Why were Sumerians called black-headed? ›

It is a modern afrocentric myth based on the fact that the Sumerians used to call themselves “the black-headed ones”. The origin of this term is unclear, but no ancient people called themselves after their skin color. Obsession with skin color is a modern phenomenon.

Was Abraham a Sumerian? ›

Where was Abraham from? The Bible states that Abraham was raised in “Ur of the Chaldeans” (Ur Kasdim). Most scholars agree that Ur Kasdim was the Sumerian city Ur, today Tall al-Muqayyar (or Tall al-Mughair), about 200 miles (300 km) southeast of Baghdad in lower Mesopotamia.

Why did the Sumerians disappear? ›

The Sumerians disappeared from history about 2000 B.C. as a result of military domination by various Semitic peoples.

Who were Sumerians genetically? ›

The ancient Sumerians were indigenous Middle Eastern people and the Marsh Arabs of Iraq are said to be their descendants, although other peoples like the Assyrians, Mandaeans and Iraqi speaking Arabs share a percentage of DNA with the Marsh Arabs because they also originated in ancient Mesopotamia.

Were there humans before Sumerians? ›

A prehistoric people who lived in the region before the Sumerians have been termed the "Proto-Euphrateans" or "Ubaidians", and are theorized to have evolved from the Samarra culture of northern Mesopotamia.

What is the oldest human civilization? ›

But which one is the oldest on record? About 30 years ago, this question seemed to have a straightforward answer. Around 4000 B.C., the earliest phase of the Sumerian culture arose as the oldest civilization in the Mesopotamia region, in what is now mostly Iraq.

Are Sumerians the first humans? ›

Mainstream historians and archaeologists commonly regard the fertile area between the Tigris and Euphrates rivers as the “cradle of civilization.” Between 3500 and 1900 BC, this area was the home of the Sumerian people of Mesopotamia.

What language did Sumerians speak? ›

Sumerian. Sumerian is an "agglutinating" language with no known relatives.

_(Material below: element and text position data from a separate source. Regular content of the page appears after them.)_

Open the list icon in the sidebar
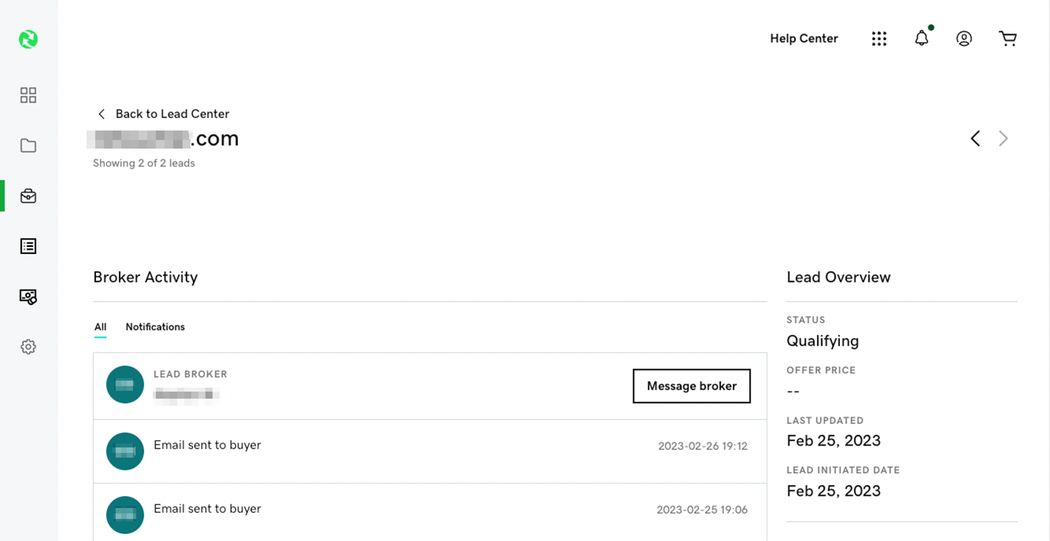 (28, 246)
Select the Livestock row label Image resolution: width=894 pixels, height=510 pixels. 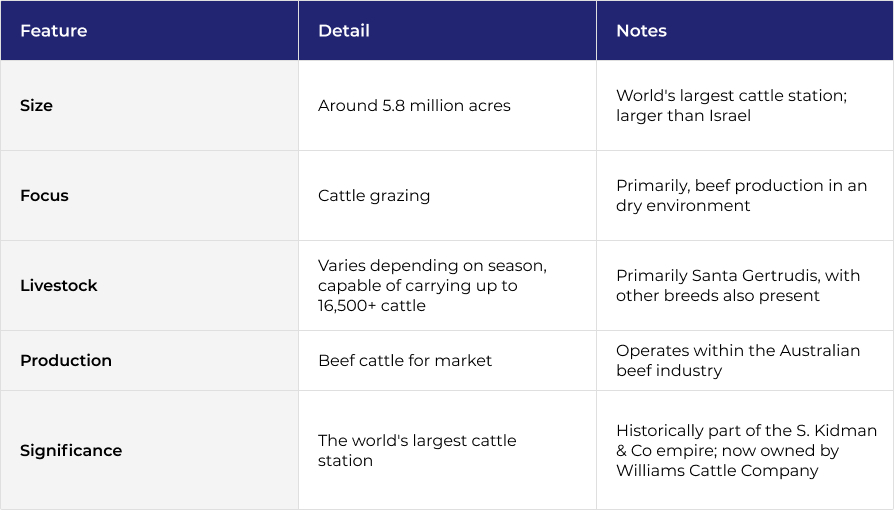pos(59,286)
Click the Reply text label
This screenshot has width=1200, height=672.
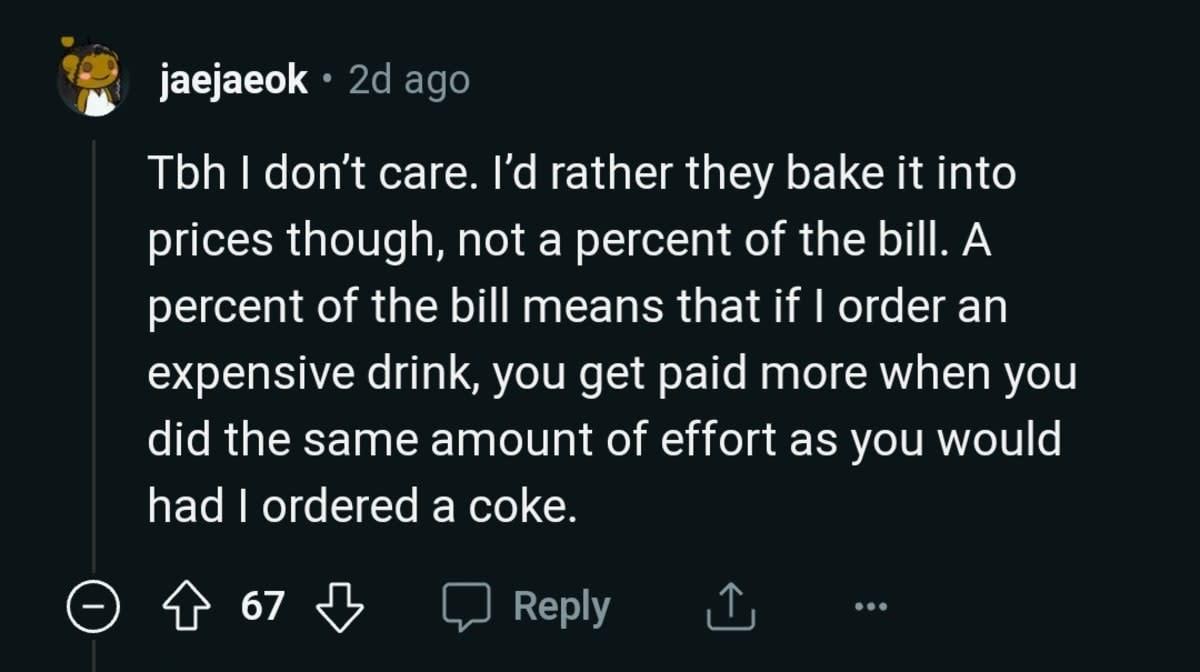[x=561, y=607]
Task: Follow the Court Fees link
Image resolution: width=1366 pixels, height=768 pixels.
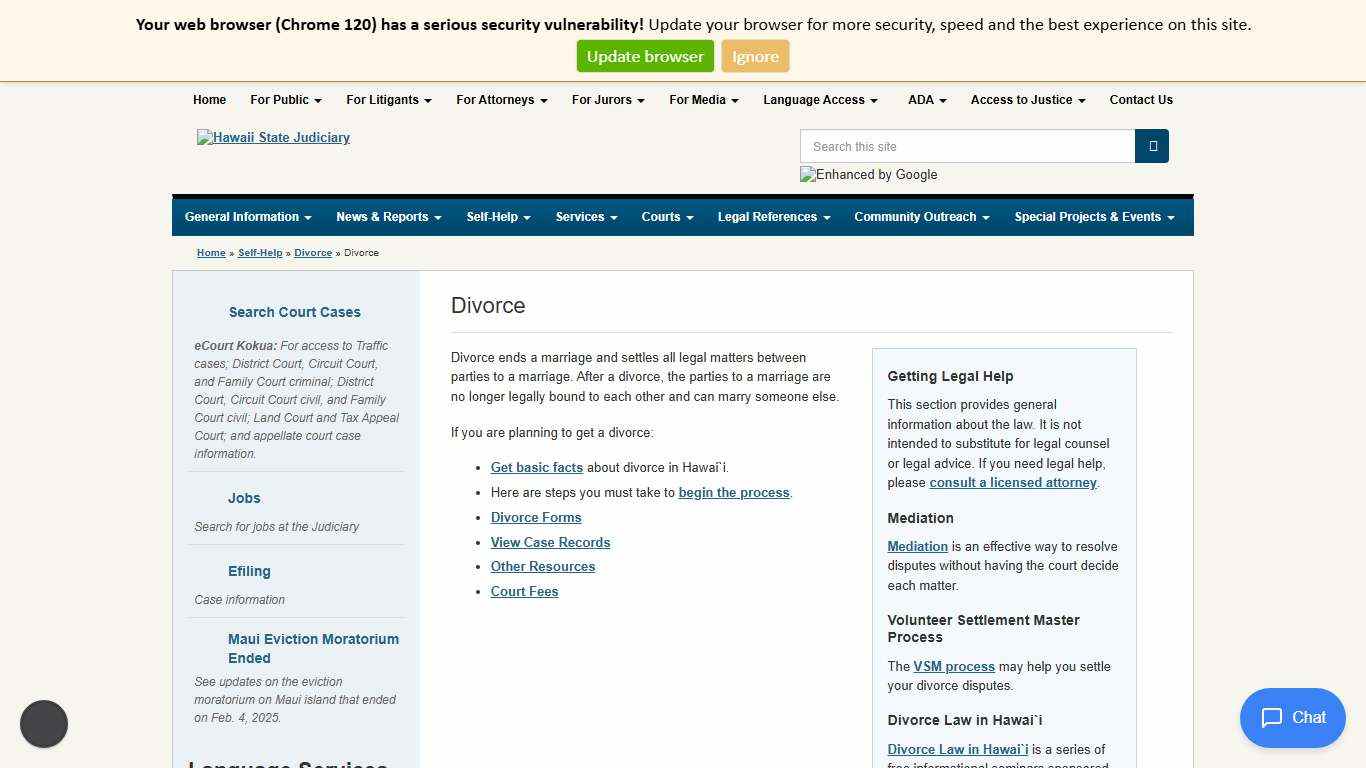Action: coord(524,592)
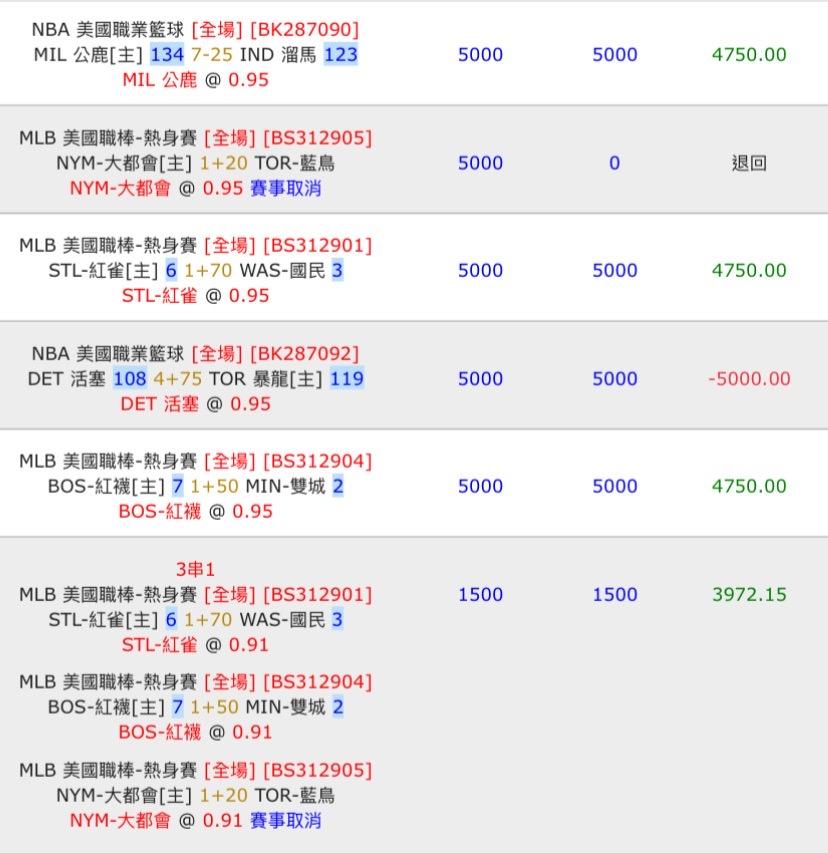Click the -5000.00 loss amount

(x=749, y=379)
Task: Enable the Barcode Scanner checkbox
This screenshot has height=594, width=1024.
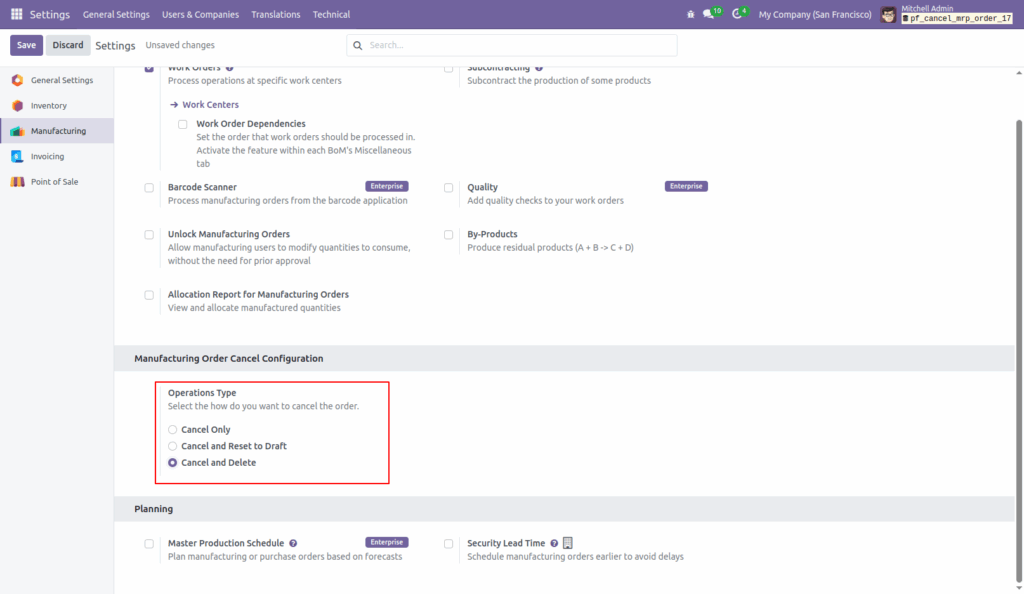Action: pyautogui.click(x=149, y=187)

It was spoken in South Iraq until it died out, probably around 2000 BC, giving way to Babylonianian; but it survived as a scholarly and liturgical language, much like mediaeval Latin, until the very end of cuneiform in the late 1st millennium BC ...

What caused Sumeria to fall? ›

The decline of the ancient Sumerian civilization around 5,000 years ago can be attributed to several key factors that shaped its fate. These factors include environmental changes, invasions, political instability, economic challenges, and social unrest.

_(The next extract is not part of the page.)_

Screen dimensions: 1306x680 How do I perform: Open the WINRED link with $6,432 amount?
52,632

What race were the ancient Mesopotamians? ›

Well, first off, a variety of ethnic groups inhabited ancient Mesopotamia over the millennia, including different Semitic groups (Akkadians, Amorites, Assyrians, etc.) and non-Semitic groups (Sumerians, Kassites, Persians).

Are Sumerians Semitic people? ›

“Sumerian” is the name given by the Semitic-speaking Akkadians to non-Semitic speaking people living in Mespotamia. City-states in the region, which were organized by canals and boundary stones and dedicated to a patron god or goddess, first rose to power during the prehistoric Ubaid and Uruk periods.

What race were the Akkadians? ›

The early inhabitants of this region were predominantly Semitic, and their speech is called Akkadian. To the south of the region of Akkad lay Sumer, the southern (or southeastern) division of ancient Babylonia, which was inhabited by a non-Semitic people known as Sumerians.

Were Sumerians the first humans? ›

The Sumerians developed one of the earliest civilizations on earth (3500-1750 B.C.), but the existence of such a people and civilization was not even suspected until the middle of the 19th century.

Top Articles
Latest Posts
Article information

Author: Aracelis Kilback

Last Updated:

Views: 5807

Rating: 4.3 / 5 (44 voted)

Reviews: 83% of readers found this page helpful

Author information

Name: Aracelis Kilback

Birthday: 1994-11-22

Address: Apt. 895 30151 Green Plain, Lake Mariela, RI 98141

Phone: +5992291857476

Job: Legal Officer

Hobby: LARPing, role-playing games, Slacklining, Reading, Inline skating, Brazilian jiu-jitsu, Dance

Introduction: My name is Aracelis Kilback, I am a nice, gentle, agreeable, joyous, attractive, combative, gifted person who loves writing and wants to share my knowledge and understanding with you.